EXERCISE DIRECTIONS: Of the lines listed below, return exactly those that run from the line containing "The image size is (892, 657)." through the line containing "The width and height of the screenshot is (830, 743).", both included.

[Dataset excerpts]

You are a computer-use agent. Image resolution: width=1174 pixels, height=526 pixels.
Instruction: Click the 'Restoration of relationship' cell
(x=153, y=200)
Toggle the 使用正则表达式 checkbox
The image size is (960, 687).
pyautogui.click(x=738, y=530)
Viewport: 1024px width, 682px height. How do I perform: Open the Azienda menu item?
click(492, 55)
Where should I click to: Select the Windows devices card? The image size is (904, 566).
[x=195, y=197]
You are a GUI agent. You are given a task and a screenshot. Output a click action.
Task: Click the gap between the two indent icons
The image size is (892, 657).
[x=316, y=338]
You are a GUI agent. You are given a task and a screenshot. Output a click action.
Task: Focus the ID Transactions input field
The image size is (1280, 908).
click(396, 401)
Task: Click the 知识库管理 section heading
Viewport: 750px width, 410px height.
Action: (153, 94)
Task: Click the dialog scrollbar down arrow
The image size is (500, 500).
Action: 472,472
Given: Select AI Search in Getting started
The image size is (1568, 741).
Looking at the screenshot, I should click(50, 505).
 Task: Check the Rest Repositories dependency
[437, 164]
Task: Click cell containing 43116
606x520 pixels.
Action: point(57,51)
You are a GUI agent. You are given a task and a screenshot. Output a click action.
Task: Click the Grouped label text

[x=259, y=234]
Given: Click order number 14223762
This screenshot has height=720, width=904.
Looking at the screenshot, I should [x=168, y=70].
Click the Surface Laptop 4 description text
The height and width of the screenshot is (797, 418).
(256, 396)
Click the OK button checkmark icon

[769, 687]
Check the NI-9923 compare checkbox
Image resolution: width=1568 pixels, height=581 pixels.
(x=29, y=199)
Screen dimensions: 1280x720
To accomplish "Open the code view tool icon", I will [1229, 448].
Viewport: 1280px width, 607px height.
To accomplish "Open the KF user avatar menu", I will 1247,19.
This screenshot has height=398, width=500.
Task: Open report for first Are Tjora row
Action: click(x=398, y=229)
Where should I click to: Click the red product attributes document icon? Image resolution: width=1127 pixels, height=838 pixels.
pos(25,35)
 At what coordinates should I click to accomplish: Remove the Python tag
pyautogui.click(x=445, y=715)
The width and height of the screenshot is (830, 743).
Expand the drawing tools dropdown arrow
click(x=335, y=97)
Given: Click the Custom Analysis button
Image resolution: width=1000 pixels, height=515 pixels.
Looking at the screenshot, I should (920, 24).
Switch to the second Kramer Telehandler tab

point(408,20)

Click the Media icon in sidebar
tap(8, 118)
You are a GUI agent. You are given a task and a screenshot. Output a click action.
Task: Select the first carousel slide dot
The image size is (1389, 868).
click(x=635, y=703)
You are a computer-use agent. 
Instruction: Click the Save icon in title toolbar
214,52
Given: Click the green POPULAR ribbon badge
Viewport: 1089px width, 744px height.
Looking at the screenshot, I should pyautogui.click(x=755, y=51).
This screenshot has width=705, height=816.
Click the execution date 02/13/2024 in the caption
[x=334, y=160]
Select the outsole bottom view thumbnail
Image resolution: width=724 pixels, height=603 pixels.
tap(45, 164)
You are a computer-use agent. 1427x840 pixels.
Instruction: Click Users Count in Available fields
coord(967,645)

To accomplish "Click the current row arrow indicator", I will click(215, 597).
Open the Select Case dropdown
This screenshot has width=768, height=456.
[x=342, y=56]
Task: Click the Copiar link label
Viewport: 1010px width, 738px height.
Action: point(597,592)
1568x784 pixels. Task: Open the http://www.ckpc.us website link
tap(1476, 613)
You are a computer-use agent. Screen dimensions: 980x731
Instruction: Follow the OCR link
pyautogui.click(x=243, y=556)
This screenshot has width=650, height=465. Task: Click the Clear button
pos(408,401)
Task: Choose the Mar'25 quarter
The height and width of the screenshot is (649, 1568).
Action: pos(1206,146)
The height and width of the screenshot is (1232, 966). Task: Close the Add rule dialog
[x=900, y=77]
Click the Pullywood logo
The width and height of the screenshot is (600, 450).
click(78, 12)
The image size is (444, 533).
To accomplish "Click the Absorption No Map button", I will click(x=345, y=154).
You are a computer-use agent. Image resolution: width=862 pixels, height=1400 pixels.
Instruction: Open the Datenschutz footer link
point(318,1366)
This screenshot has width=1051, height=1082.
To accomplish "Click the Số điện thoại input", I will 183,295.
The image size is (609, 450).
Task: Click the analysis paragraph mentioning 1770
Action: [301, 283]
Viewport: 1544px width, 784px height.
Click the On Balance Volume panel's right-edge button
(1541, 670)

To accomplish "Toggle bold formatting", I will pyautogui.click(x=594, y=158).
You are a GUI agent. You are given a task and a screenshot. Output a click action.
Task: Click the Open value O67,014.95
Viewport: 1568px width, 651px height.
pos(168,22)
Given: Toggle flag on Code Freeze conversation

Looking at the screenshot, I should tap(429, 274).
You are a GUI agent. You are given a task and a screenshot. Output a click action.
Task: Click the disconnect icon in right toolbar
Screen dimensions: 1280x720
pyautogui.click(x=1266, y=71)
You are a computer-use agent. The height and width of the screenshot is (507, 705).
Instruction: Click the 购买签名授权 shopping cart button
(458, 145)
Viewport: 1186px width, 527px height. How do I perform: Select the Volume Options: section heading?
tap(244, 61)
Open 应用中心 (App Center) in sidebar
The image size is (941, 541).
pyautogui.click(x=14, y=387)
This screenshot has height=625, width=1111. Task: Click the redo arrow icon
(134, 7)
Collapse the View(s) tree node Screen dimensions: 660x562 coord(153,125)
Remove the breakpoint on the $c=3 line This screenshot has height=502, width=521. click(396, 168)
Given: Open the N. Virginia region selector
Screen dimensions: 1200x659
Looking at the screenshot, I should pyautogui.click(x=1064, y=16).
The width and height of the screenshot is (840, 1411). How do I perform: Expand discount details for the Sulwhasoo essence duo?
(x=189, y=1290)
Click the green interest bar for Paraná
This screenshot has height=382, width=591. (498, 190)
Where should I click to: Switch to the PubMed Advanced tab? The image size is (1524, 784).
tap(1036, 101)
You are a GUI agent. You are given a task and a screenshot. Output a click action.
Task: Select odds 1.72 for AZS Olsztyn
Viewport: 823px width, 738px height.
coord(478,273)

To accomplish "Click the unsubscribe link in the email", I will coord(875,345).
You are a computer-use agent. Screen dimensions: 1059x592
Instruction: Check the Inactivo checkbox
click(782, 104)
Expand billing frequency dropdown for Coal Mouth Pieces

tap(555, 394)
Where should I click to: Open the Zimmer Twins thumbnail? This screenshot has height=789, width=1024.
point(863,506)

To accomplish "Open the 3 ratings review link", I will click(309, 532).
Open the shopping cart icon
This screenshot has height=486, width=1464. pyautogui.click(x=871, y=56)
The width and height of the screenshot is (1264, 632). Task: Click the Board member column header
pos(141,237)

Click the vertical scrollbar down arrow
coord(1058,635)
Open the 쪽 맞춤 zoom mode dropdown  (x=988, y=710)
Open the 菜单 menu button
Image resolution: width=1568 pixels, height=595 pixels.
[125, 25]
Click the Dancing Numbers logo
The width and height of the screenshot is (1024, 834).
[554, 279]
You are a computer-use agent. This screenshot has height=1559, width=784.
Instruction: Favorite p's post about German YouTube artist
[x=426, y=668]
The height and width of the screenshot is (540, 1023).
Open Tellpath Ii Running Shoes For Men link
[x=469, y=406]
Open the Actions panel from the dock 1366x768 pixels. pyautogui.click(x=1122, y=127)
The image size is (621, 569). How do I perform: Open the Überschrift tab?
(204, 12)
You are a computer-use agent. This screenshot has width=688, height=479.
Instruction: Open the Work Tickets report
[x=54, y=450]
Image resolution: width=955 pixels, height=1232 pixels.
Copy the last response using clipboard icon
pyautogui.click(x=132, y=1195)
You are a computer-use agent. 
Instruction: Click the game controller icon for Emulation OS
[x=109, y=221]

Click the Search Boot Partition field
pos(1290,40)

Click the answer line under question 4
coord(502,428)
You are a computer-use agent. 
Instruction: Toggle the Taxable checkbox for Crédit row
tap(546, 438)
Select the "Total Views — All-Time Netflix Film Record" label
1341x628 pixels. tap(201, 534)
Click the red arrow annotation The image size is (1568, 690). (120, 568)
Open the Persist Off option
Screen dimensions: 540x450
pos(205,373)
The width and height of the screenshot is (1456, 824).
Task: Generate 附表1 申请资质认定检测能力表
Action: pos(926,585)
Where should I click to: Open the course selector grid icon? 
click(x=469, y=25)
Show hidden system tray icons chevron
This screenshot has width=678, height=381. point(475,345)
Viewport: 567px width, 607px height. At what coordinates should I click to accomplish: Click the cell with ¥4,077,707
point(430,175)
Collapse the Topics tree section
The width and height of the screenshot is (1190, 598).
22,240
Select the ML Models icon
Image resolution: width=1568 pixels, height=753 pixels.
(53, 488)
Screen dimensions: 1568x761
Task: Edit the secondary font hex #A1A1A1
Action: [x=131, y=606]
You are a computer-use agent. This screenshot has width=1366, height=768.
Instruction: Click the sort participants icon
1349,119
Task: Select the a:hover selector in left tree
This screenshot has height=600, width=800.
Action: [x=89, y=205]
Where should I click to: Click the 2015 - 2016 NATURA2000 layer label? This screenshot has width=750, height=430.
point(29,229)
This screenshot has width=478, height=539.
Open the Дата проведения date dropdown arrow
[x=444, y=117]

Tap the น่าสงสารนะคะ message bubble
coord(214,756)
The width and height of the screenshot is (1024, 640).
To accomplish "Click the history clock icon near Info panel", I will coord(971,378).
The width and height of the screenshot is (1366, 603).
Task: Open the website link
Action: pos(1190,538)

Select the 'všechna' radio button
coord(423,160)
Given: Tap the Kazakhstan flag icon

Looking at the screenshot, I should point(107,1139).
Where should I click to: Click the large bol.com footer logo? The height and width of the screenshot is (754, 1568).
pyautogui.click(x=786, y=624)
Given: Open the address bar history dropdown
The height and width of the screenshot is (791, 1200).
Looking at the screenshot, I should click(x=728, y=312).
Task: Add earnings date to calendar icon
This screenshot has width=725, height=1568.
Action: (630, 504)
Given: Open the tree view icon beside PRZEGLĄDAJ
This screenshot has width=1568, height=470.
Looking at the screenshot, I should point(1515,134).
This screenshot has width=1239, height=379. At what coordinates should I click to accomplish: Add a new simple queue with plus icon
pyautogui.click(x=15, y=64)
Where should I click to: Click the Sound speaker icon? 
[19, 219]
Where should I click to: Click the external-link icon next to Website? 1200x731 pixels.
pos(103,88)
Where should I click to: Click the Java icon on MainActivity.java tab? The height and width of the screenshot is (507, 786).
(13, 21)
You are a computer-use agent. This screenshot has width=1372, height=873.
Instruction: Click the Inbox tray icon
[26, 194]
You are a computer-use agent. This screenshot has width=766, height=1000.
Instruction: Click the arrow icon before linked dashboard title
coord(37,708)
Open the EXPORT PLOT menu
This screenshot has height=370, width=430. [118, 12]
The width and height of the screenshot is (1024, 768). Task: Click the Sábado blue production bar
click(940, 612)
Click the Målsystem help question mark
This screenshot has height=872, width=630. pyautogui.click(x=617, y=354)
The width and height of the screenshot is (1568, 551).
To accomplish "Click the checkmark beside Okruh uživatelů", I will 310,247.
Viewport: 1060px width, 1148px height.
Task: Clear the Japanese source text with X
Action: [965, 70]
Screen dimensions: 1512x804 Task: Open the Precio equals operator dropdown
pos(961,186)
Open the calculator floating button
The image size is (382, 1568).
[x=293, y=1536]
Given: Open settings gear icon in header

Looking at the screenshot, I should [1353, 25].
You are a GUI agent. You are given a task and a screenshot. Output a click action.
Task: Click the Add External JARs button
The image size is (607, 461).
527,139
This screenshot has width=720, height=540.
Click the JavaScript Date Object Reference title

EXERCISE RESPONSE:
The image size is (892, 657).
[x=316, y=338]
You are a GUI agent. You are given a task and a screenshot. Output a click action.
Task: Focus the ID Transactions input field
The image size is (1280, 908).
click(396, 401)
Task: Click the 知识库管理 section heading
Viewport: 750px width, 410px height.
Action: (153, 94)
Task: Click the dialog scrollbar down arrow
The image size is (500, 500).
Action: 472,472
Given: Select AI Search in Getting started
The image size is (1568, 741).
Looking at the screenshot, I should click(50, 505).
 Task: Check the Rest Repositories dependency
[437, 164]
Task: Click cell containing 43116
606x520 pixels.
Action: point(57,51)
You are a GUI agent. You are given a task and a screenshot. Output a click action.
Task: Click the Grouped label text

[x=259, y=234]
Given: Click order number 14223762
This screenshot has height=720, width=904.
Looking at the screenshot, I should [x=168, y=70].
Click the Surface Laptop 4 description text
The height and width of the screenshot is (797, 418).
(256, 396)
Click the OK button checkmark icon

[769, 687]
Check the NI-9923 compare checkbox
Image resolution: width=1568 pixels, height=581 pixels.
(x=29, y=199)
Screen dimensions: 1280x720
To accomplish "Open the code view tool icon", I will [1229, 448].
Viewport: 1280px width, 607px height.
To accomplish "Open the KF user avatar menu", I will 1247,19.
This screenshot has height=398, width=500.
Task: Open report for first Are Tjora row
Action: click(x=398, y=229)
Where should I click to: Click the red product attributes document icon? Image resolution: width=1127 pixels, height=838 pixels.
pos(25,35)
 At what coordinates should I click to accomplish: Remove the Python tag
pyautogui.click(x=445, y=715)
The width and height of the screenshot is (830, 743).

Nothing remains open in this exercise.